In der Beratungspraxis erlebe ich Partner, die bei einer Online-Partnerbörse einen Übereinstimmungswert von über 60 Prozent hatten. Dann spricht man von einer „guten Passung“. Sie sind sich in vielem ähnlich, haben gleiche Interessen, gleiche Vorlieben, gleiche Urlaubsziele, ähnliche Wertüberzeugungen, ähnliche Verhaltens- und Einstellungsmuster. Ein gutes Match zwischen ihnen muss klappen. Aber es klappt nicht.
Die Wirklichkeit sieht anders aus als auf dem „geduldigen Papier“. In der Praxis erlebe ich, wie sie aneinandergeraten, und zwar
– auf dem Gebiet der Nähe und Distanz,
– auf dem Gebiet der Dominanz und Anpassung,
– auf dem Gebiet der finanziellen Großzügigkeit und Sparsamkeit,
– auf dem Gebiet der Nervosität und Ausgeglichenheit,
– auf dem Gebiet des Schwermuts und der Fröhlichkeit,
– auf dem Gebiet der Gewissenhaftigkeit und Unordnung
und, und, und.
Die israelische Soziologin hält von solchen Tests und Matchingverfahren „ziemlich wenig.

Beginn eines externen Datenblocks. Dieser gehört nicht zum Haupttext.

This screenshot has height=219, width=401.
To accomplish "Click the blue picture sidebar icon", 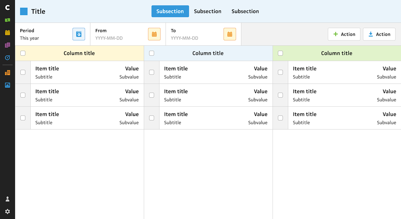I will [8, 85].
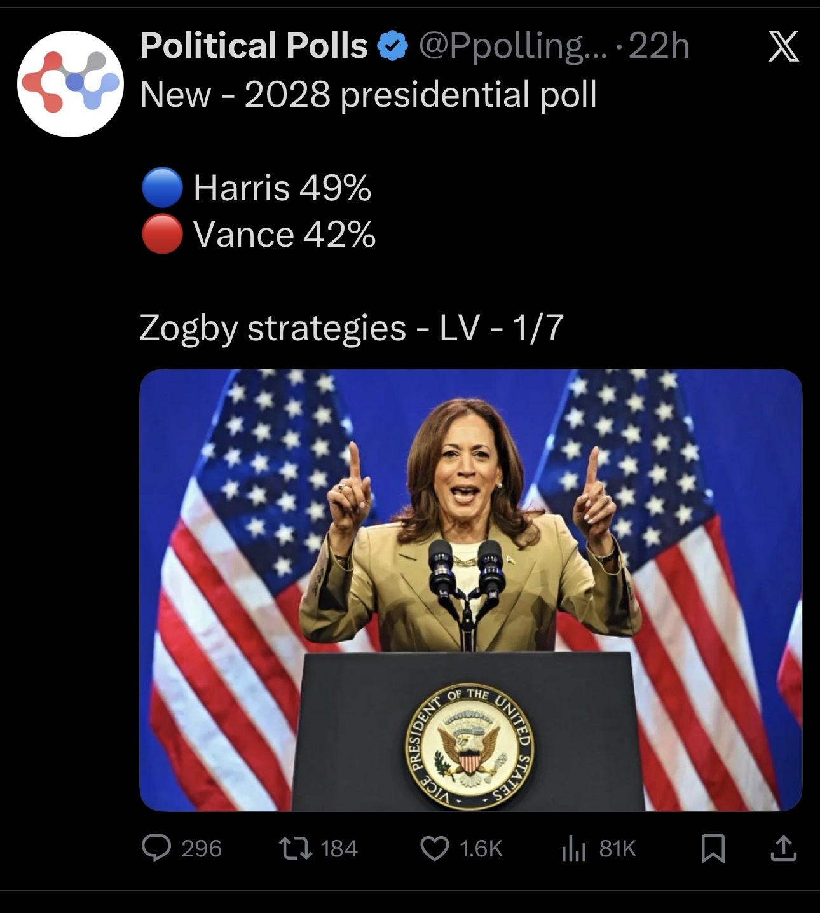Hit the repost arrows icon
Screen dimensions: 820x913
pyautogui.click(x=295, y=848)
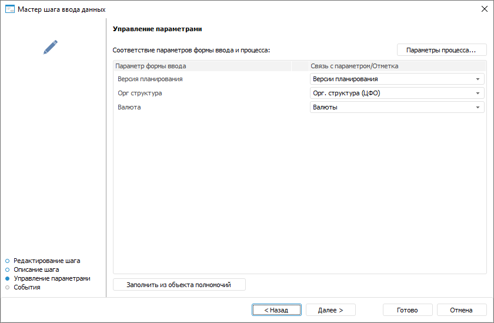The width and height of the screenshot is (494, 323).
Task: Select the Валюта parameter row
Action: point(129,107)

Ich glaube nicht daran, dass wir über ein Set von stabilen Persönlichkeitszügen verfügen. Die beste Art, jemanden einschätzen zu können, ist, ihn in verschiedenen Situationen zu beobachten.“3
Wer verliebt ist, macht Zugeständnisse, die er später nicht einhalten kann und will. Wer jemanden wirklich kennenlernen will, ist bei der Selbsteinschätzung großzügig, verzichtet auf kritische Selbstbeurteilungen. Erst das Zusammenleben bringt unsere Eigenarten, unsere Gewohnheiten und unsere Persönlichkeits- und Lebensstile ans Licht.
Wer zum Partner – als Christ – Ja sagt, der weiß,
– dass wir selbst unzählige Haken und Ösen haben,
– dass auch der andere mit Stärken und Mängeln behaftet ist,
– dass beide nicht aufgeben, wenn sie sich voreinander und vor dem lebendigen Gott die Treue geschworen haben.

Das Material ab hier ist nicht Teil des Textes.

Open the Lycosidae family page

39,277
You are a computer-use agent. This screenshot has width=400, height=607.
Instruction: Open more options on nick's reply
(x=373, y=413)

Eine kleine Zwischenbilanz:
Verliebtheit ist etwas Wunderbares, doch mit wahrer Liebe hat sie wenig zu tun. Verliebte sind weitgehend blind. Wahrhaft Liebende sind klarsichtig. Warum ist das so? Echte Liebe kennt den Alltag, die Schwierigkeiten, die charakterlichen Unterschiede, die unterschiedlichen Bedürfnisse, die unterschiedlichen Gewohnheiten, die Mängel der Persönlichkeit und all die vielen psychischen Eigenarten des anderen.
– Die Liebe kennt Anomalien der Persönlichkeit.
– Die Liebe ist bereit für Krankheiten, die plötzlich auftreten.
– Die Liebe kennt sogenannte Schicksalsschläge.
– Die Liebe kennt Belastungen, die von draußen kommen,
– Die Liebe kennt körperliche und seelische Veränderungen.
– Die Liebe sagt trotzdem zum anderen Ja.
– Aber immer der Reihe nach – keine Überforderung!
Verliebtheit ist und bleibt etwas Schönes und Beglückendes, doch es muss jedem daran gelegen sein, dass die Fallgruben, die Störfelder, die Unklarheiten sowie die Stolpersteine gesehen und ernst genommen, beurteilt und bearbeitet werden. Dann kann die Verliebtheit der Beginn einer tragfähigen und reifen Liebe werden. Ich möchte ein wenig dazu beitragen, dass Missverständnisse in Sachen Verliebtheit verringert werden, dass die rosarote Brille eine andere Farbe erhält und dass rationales Handeln das irrationale Tun vertreibt.